• Problem description
In full and without edits, write out the data that follows.

• Given data

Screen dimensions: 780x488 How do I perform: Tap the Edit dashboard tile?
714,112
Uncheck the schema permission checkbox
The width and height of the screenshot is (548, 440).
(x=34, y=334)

• Output for this task
Screen dimensions: 780x488 How do I perform: Tap the Edit dashboard tile?
714,112
Uncheck the schema permission checkbox
The width and height of the screenshot is (548, 440).
(x=34, y=334)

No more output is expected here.